In an earlier post, I noted that the original branch of the rapidly growing 50CAN, NYCAN, and other charter-advocacy groups stemmed from ConnCAN. I said that ConnCAN, in Connecticut, was started by hedge fund managers, who are its usual supporters wherever it launches. I also pointed out (correctly) that in the psychiatric literature, the term CAN refers to “child abuse and neglect.”

 

Leonie Haimson, leader of Class Size Matters in New York, sent the following correction to my post:

 

Leonie Haimson writes:

 

Actually CAN was founded not by hedgefunders but by Jonathan Sackler, heir to a Perdue Phama, makers of the controversial drug Oxycontin.

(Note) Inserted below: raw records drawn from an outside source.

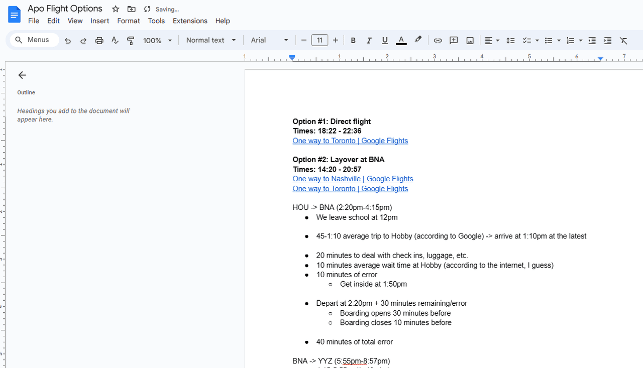This screenshot has width=643, height=368.
Task: Star the Apo Flight Options document
Action: (116, 9)

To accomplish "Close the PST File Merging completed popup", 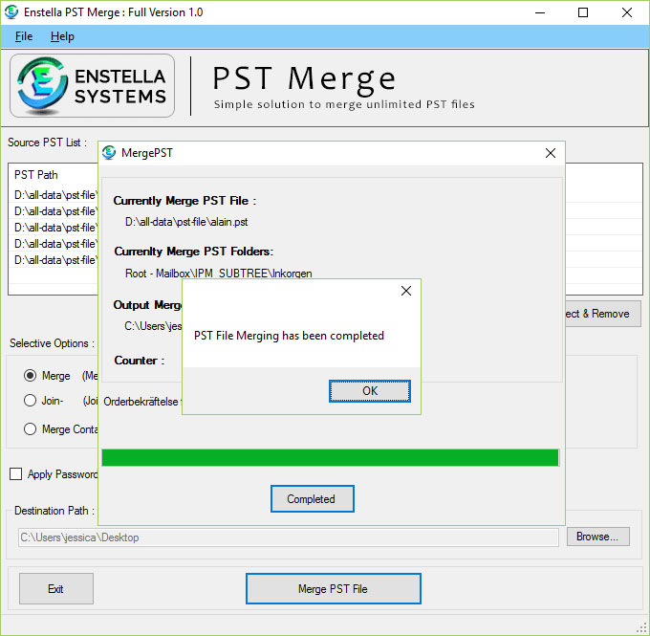I will [x=406, y=291].
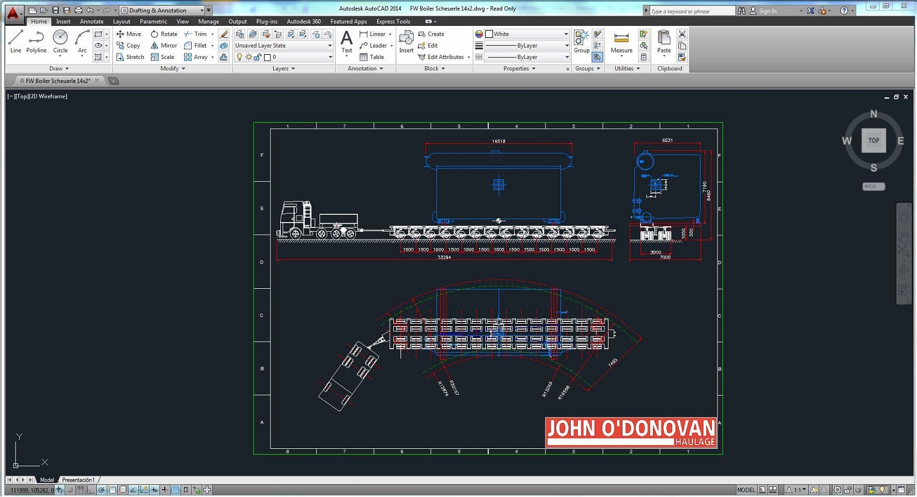This screenshot has width=917, height=497.
Task: Switch to the Annotate ribbon tab
Action: 91,22
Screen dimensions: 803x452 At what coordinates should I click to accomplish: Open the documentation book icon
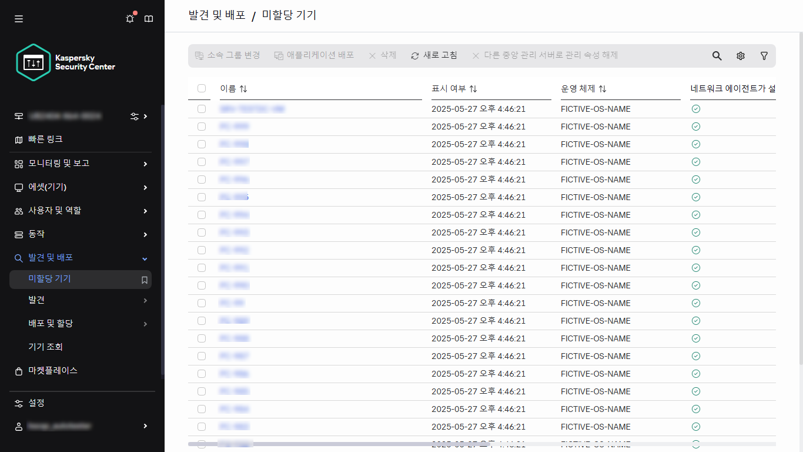click(149, 19)
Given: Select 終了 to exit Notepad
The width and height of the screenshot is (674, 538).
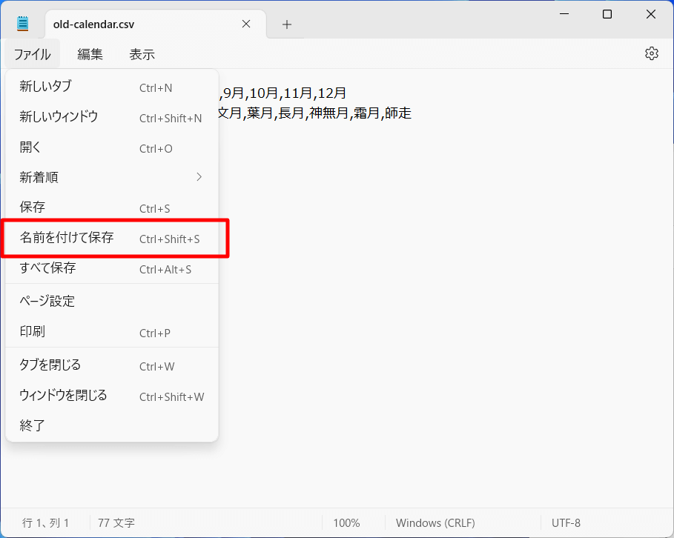Looking at the screenshot, I should point(111,426).
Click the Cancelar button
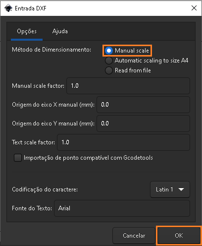The image size is (202, 246). click(x=134, y=236)
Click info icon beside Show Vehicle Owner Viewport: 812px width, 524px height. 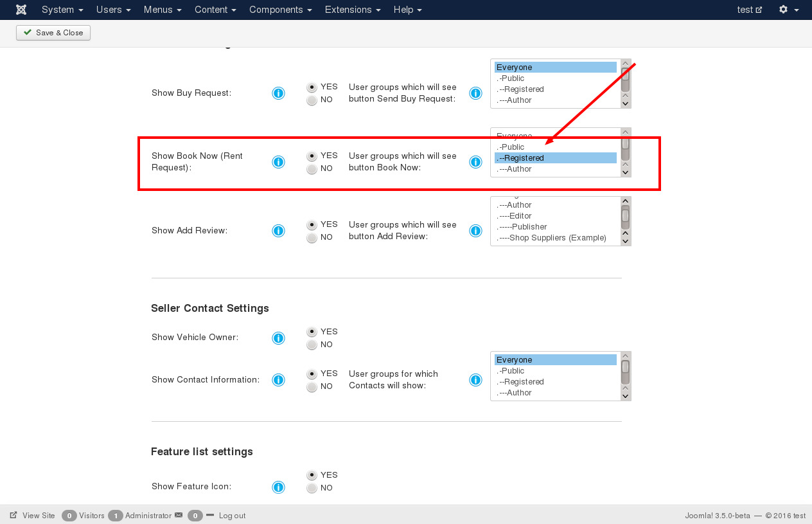(278, 338)
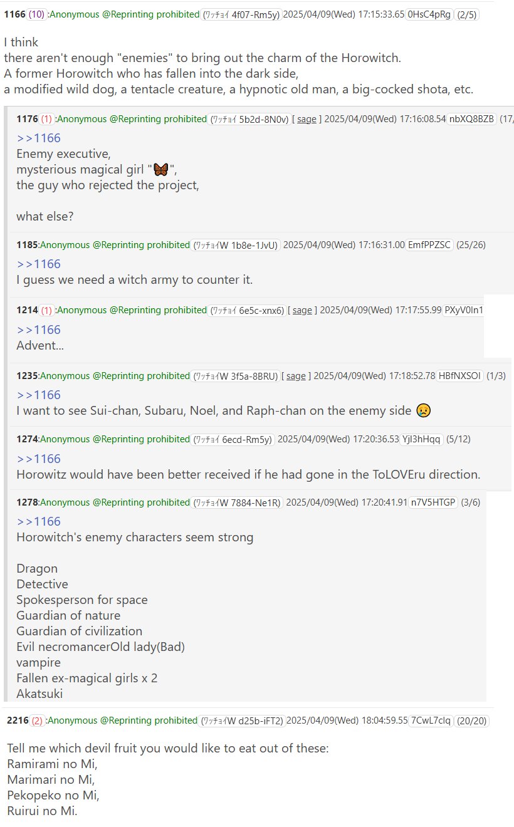This screenshot has width=514, height=827.
Task: Click the sad face emoji in post 1235
Action: click(x=424, y=411)
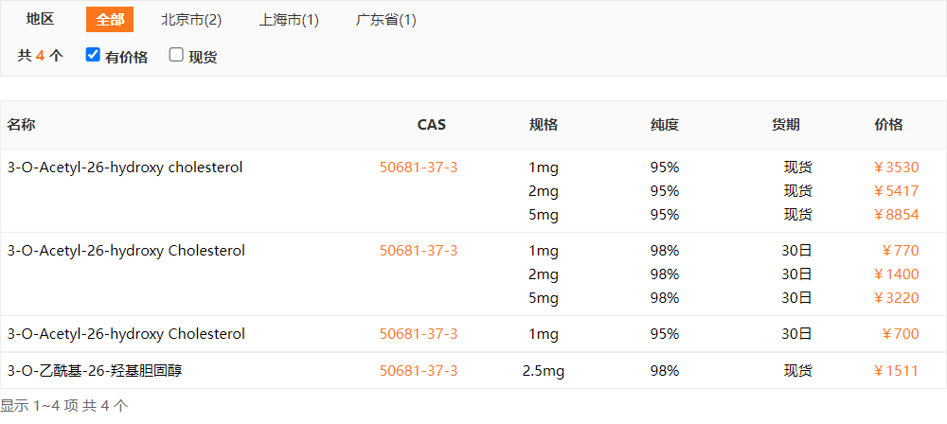The height and width of the screenshot is (424, 947).
Task: Filter by 广东省(1) region
Action: tap(386, 20)
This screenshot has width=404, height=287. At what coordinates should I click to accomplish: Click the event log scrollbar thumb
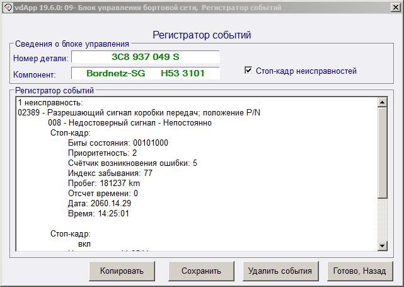pyautogui.click(x=382, y=151)
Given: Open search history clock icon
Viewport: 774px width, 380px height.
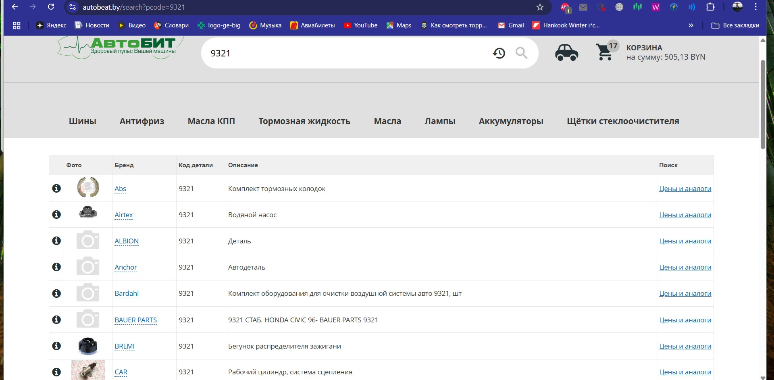Looking at the screenshot, I should [x=499, y=53].
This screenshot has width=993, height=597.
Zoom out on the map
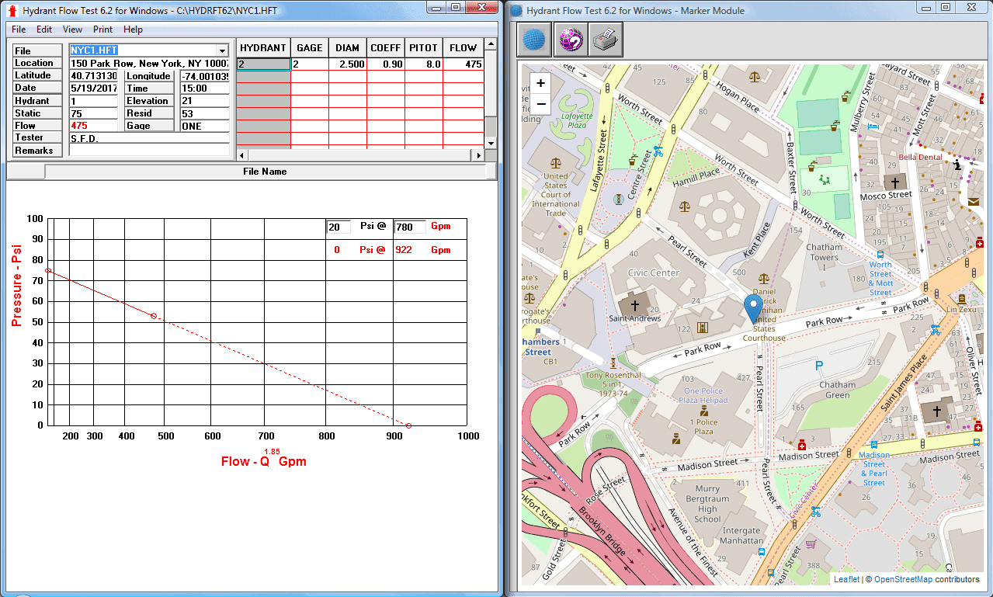(541, 104)
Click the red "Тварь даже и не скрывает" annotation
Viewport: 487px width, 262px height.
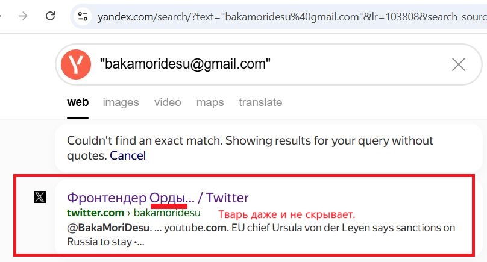pyautogui.click(x=286, y=214)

Sackler is a big supporter of charter schools, especially Achievement First. As the NY Times reported, “in 2007 Purdue Pharma agreed to pay $600 million in fines and other payments to resolve the charge that the company had misled doctors and patients by claiming that the drug’s [Oxycontin’s] long-acting quality made it less likely to be abused than traditional narcotics. The company’s president, medical director and top lawyer pleaded guilty to a misdemeanor charge of misbranding and paid more than $34 million in fines”.

http://www.nytimes.com/2010/04/01/business/01sackler.html?_r=0

As Edushyster noted, http://edushyster.com/?p=386, “Last year alone the drug generated $2.8 billion in sales for Purdue Pharma. And with Purdue desperate to extend the patent on OxyContin, the company recently began testing the drug on children. “

She also points out, “In 2010 his daughter Madeleine released a “documentary” called “The Lottery,” chronicling four New York City kids competing to get into a New York City Charter School. The Wall Street Journal praised the film, noting hopefully that it “could change the national debate about public education.” No mention of Ms. Sackler’s antecedents–or the role of OxyContin sales in funding her film–was ever made.”

 

My addition to Leonie Haimson’s correction: Madeleine Sackler’s “documentary” was a paean of praise to Eva Moskowitz’s Harlem Success Academy. Viewed critically, it shows how the chain whips up a frenzy over the lottery as a way of creating market demand and branding the schools as exclusive.